*** Records provided Section Begins ***

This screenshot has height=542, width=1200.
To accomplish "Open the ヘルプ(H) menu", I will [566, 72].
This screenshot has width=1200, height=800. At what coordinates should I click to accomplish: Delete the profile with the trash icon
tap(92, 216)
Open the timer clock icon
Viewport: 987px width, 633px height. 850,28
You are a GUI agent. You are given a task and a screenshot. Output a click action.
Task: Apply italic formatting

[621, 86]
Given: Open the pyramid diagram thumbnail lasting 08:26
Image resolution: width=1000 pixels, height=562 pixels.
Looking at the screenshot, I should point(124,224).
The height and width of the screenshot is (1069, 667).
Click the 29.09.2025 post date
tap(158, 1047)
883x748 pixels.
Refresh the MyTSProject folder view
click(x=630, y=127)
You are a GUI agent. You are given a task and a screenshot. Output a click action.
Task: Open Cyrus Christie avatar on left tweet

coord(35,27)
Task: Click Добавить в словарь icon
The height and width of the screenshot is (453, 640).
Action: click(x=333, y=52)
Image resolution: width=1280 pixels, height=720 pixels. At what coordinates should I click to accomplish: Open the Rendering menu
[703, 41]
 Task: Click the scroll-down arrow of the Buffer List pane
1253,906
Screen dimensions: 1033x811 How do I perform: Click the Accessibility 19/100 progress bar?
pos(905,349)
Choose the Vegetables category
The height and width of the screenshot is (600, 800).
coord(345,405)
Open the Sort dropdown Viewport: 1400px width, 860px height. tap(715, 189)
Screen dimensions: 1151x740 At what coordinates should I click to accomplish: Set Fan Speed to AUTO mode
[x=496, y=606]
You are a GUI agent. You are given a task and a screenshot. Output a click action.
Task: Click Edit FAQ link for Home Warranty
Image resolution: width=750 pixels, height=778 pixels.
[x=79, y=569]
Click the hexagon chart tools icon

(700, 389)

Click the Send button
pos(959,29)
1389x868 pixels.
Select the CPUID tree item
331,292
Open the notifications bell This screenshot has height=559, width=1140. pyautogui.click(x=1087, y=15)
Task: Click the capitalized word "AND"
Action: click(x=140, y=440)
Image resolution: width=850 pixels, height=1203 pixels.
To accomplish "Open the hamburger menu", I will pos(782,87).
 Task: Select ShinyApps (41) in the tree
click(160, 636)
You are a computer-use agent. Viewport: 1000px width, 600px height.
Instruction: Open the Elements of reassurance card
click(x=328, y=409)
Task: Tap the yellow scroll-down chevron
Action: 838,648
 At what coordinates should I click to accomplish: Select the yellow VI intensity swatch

*** Records provided Section Ends ***

- Work task: Of the lines in the data, report each one containing the string "will".

- Reply:
To accomplish "Open the ヘルプ(H) menu", I will [566, 72].
To accomplish "Open the hamburger menu", I will pos(782,87).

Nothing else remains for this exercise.